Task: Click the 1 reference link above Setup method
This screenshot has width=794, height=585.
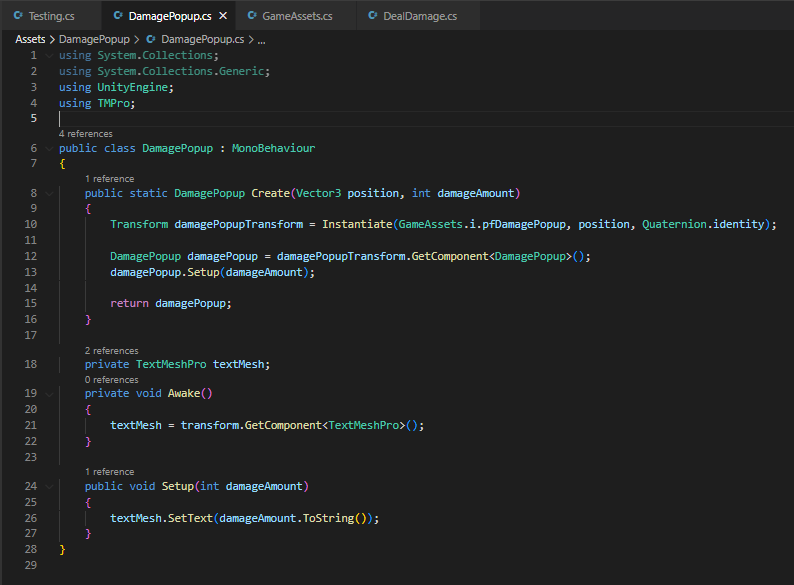Action: click(109, 471)
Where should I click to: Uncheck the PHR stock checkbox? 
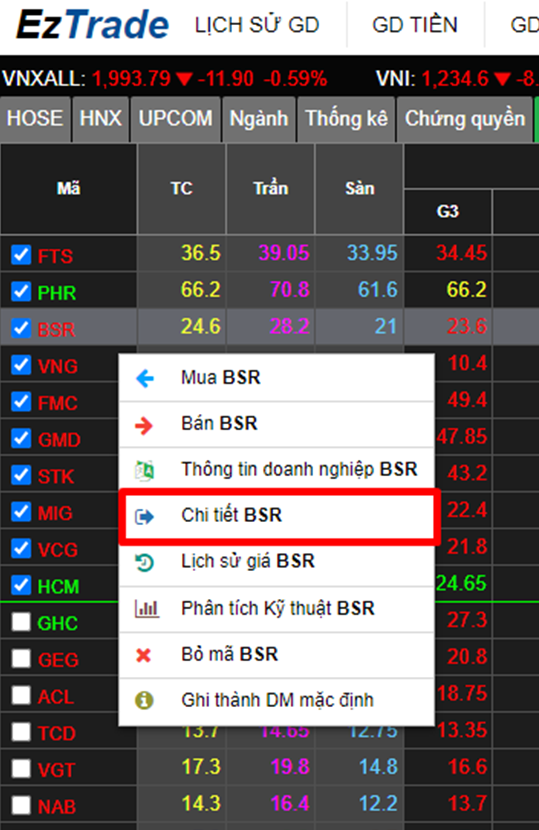(x=21, y=291)
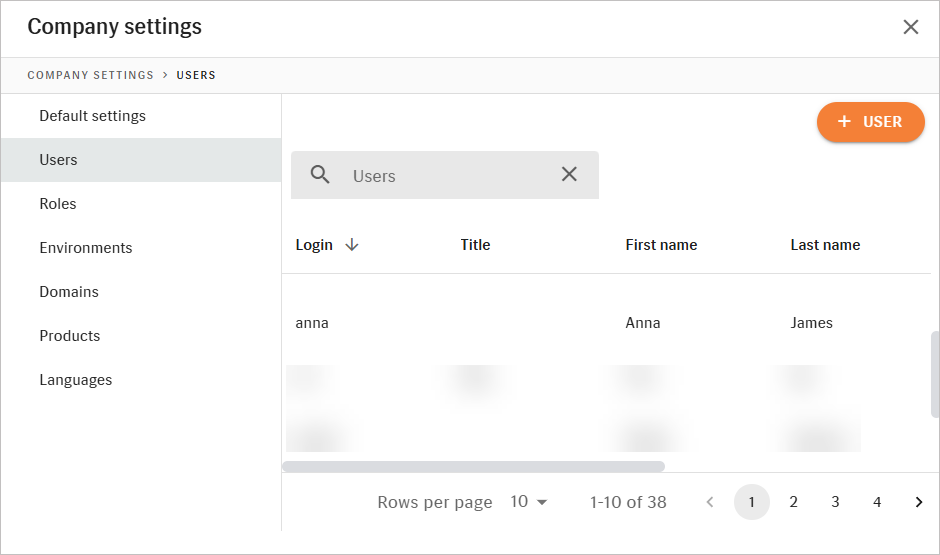Viewport: 940px width, 555px height.
Task: Go to the next page arrow
Action: 918,502
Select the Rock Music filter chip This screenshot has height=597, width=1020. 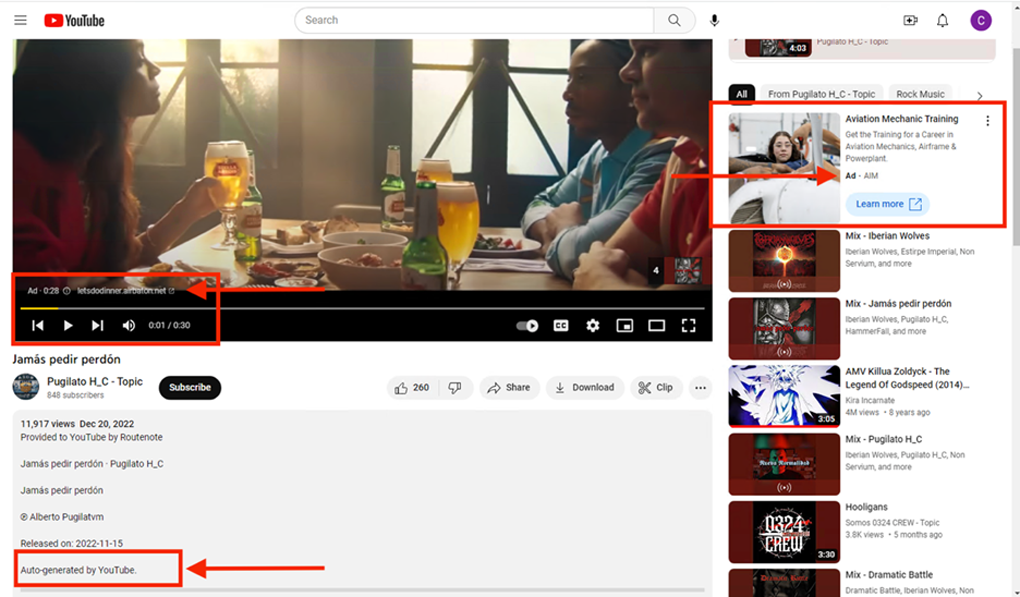point(919,94)
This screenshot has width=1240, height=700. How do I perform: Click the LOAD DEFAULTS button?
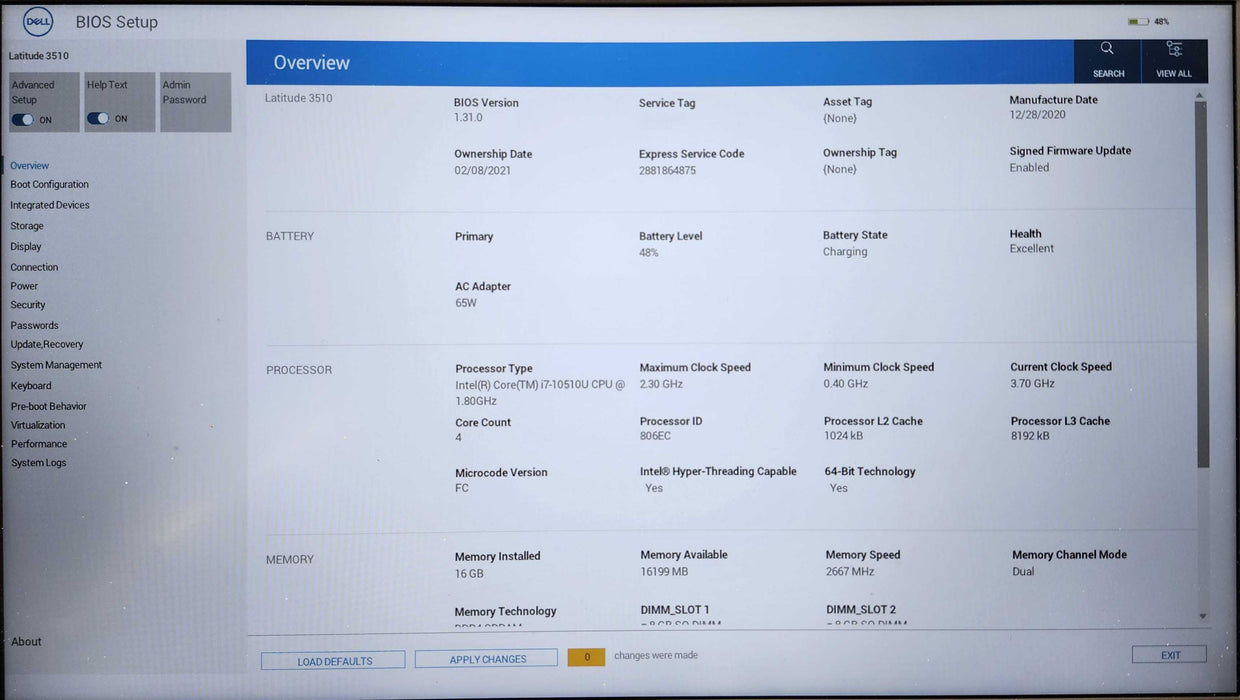(332, 660)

■ **Exercise goal**
Nothing but the lines from the line containing "This screenshot has width=1240, height=700." through the last line of the records above is to be extracted, exactly and with no pictures.

■ **Solved exercise**
This screenshot has width=1240, height=700. How do I perform: Click the LOAD DEFAULTS button?
(332, 660)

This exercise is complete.